WORK REQUIRED | Lines holding the string "will" in the listing below are to be copied.
⁂
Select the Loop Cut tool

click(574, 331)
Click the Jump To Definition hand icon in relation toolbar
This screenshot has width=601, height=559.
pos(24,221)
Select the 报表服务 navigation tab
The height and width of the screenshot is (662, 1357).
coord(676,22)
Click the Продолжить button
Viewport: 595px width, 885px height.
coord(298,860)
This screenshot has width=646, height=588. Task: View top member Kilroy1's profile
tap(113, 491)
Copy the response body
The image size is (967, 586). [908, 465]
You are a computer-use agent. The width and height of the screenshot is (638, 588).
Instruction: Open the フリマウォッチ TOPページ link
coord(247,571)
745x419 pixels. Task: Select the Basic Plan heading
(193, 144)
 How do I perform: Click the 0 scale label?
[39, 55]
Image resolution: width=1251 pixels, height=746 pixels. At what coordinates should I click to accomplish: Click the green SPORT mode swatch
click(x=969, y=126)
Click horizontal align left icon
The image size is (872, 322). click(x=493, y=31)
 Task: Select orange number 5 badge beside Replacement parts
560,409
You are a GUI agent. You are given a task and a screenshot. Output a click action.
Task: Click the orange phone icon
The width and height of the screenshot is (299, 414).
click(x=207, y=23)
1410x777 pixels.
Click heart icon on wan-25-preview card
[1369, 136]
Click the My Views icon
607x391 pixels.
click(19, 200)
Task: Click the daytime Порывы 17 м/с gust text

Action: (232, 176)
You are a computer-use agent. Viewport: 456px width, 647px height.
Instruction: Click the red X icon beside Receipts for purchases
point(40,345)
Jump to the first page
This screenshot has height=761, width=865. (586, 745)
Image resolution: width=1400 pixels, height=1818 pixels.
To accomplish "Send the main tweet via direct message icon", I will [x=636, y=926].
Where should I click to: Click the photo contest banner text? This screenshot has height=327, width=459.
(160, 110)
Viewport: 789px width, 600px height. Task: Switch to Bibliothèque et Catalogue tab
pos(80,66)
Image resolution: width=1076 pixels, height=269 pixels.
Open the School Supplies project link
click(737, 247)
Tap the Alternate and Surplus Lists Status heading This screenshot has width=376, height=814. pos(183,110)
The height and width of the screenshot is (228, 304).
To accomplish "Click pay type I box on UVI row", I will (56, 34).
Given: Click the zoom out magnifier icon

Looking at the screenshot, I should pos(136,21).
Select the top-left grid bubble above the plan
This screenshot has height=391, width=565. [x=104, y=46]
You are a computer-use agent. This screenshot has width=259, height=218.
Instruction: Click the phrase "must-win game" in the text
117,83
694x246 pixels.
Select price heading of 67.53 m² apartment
⁂
SOLVED PROBLEM |
To accomplish "Send the main tweet via direct message icon", I will [x=636, y=926].
To accomplish "Click pay type I box on UVI row", I will (56, 34).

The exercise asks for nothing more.